On est déjà dans un autre monde. Le marché de l’énergie a entamé une mutation qui est loin d’être achevée. L’arrivée d’électricité renouvelable (même si elle ne concerne encore que 27 % de l’offre) a bouleversé la régularité et le volume de production. Le particulier ne s’en rend pas vraiment compte, mais cela devient une donnée essentielle pour l’industriel qui est confronté à des variations de coûts importantes.
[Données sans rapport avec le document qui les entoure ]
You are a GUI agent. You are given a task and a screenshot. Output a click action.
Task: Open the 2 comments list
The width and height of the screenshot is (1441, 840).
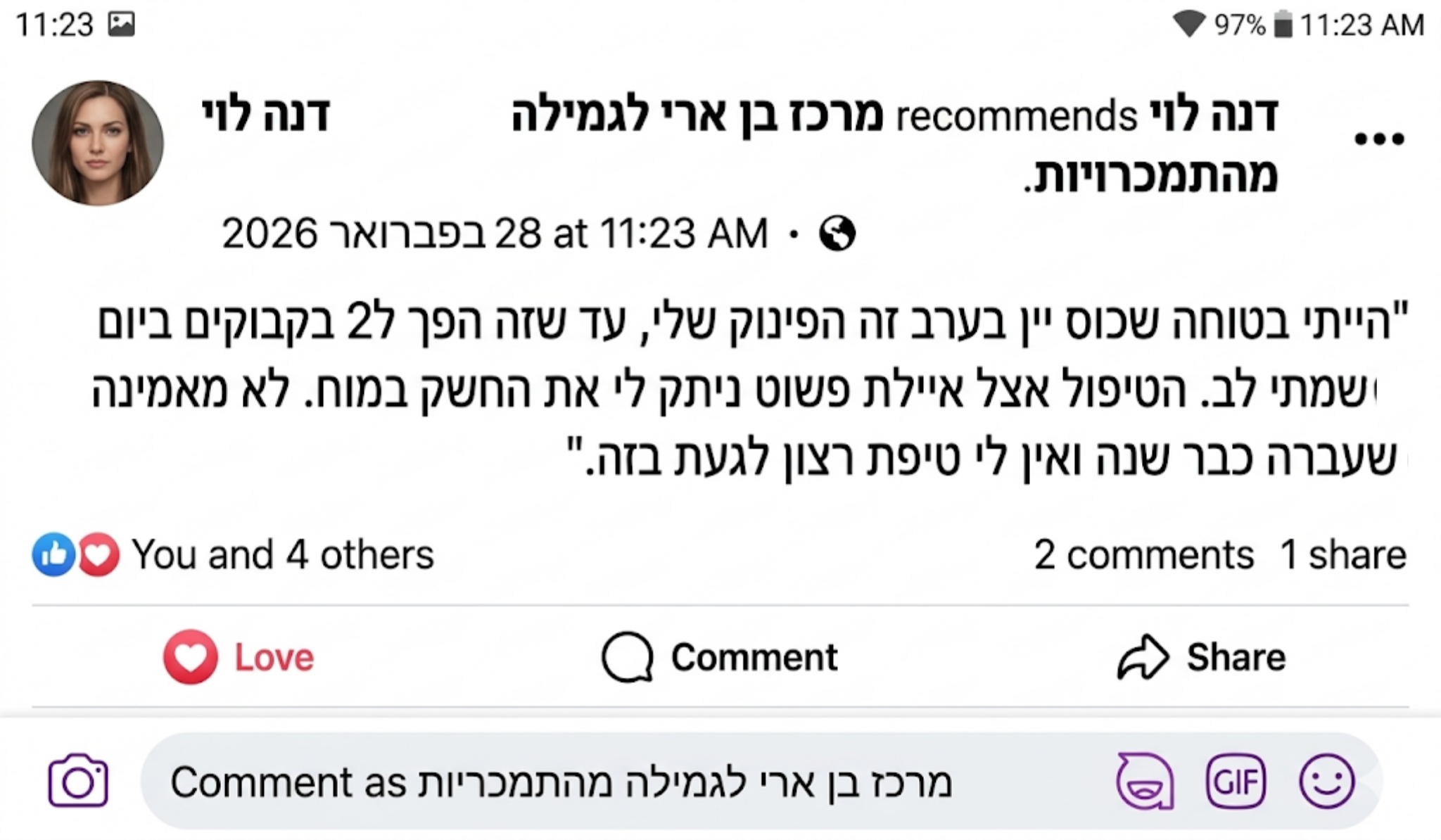tap(1143, 554)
Si l’on remonte à moins d’une dizaine d’années, la production électrique était constante et prévisible, l’offre s’adaptait à la demande et les prix variaient de manière linéaire. Avec l’arrivée du renouvelable avec une offre irrégulière et peu de possibilités de stockage, la donne a complètement changé. Il suffit d’une période très venteuse ou ensoleillée pour avoir un gros volume d’énergie produite à coût pratiquement nul qu’il va falloir consommer dans la foulée. Le prix sera modulé en fonction de la disponibilité, ce qui a un impact important pour l’industriel qui en consomme de grosses quantités. Il y a cinq ans, ces variations pouvaient être quotidiennes, mais restaient modérées. Désormais, c’est le yoyo. Ainsi à l’automne dernier, le prix a dépassé de vingt fois la valeur normale suite à une variation imprévisible de la météo. Alors qu’on attendait grand vent, les producteurs éoliens avaient promis à leurs clients de l’électricité qu’ils n’ont pu livrer et ont dû acheter sur le marché. Cette tendance ne peut que s’accentuer à l’avenir. Le prix du photovoltaïque devrait continuer à baisser, les panneaux étant de plus en plus puissants et de moins en moins chers. Aujourd’hui, dans les pays largement ensoleillés, le prix du kWh produit par le photovoltaïque est moins cher que celui produit par les centrales nucléaires, au charbon ou gaz-vapeur. « Pour l’industriel, cette volatilité des prix sur le marché débouche sur un risque et une opportunité. Grâce à nos outils et nos capacités d’analyse, nous pouvons transformer le risque en opportunité », assure Philippe Chevalier, président de N-SIDE.
Le bon format d’équation
L’histoire de cette entreprise innovante basée à Louvain-la- Neuve a commencé en 2000, lorsque Philippe Chevalier, professeur de mathématiques spécialisé en recherches opérationnelles à la Louvain School of Management, et Yves Pochet, spécialiste en performance industrielle, s’associent dans la création d’une spin-off. Le duo travaille alors au sein du CORE (Center for Operations Research and Econometrics) où des entreprises peuvent soumettre des cas basés sur leurs besoins d’optimisation concrets. « À la fin d’un de ces projets, on est revenu vers l’entreprise avec un code pour optimiser leur processus de production. Le problème, c’est que l’entreprise ne disposait de personne en interne pour installer et interpréter le logiciel. On s’est rendu compte qu’il y avait un chaînon manquant entre la recherche et l’industrie pour appliquer ce genre de techniques. » Si la recherche opérationnelle n’est pas une discipline nouvelle en mathématiques, le développement des techniques informatiques leur ouvre un potentiel énorme. N-SIDE fait partie de ces jeunes entreprises qui ont fait de l’exploitation du Big Data le cœur de leur métier. L’idée est de rassembler et transformer des données quantitatives et mesurables éparses qui se déversent continuellement en un outil d’aide à la décision. Comme on a affaire à des mathématiciens et des informaticiens, cette aide repose souvent sur un algorithme ou sur des équations créées sur mesure ou déjà disponibles. Actif dans les secteurs de la sidérurgie et de la pharmacie, N-SIDE est devenu aussi une référence sur le marché européen de l’électricité grâce à Euphemia. Cet algorithme permet de calculer chaque jour les tarifs et les volumes d’électricité pour les prochaines 24 heures sur l’ensemble du réseau européen, grâce à son adoption par le PCR (Price Coupling of Regions), organisme qui regroupe 19 bourses européennes de l’électricité. « Notre principale compétence réside moins dans le développement d’algorithmes que dans la capacité à formuler un problème. L’essentiel de notre travail consiste à comprendre les besoins de l’entreprise et à les transposer dans le bon format d’équation », tient à préciser Philippe Chevalier.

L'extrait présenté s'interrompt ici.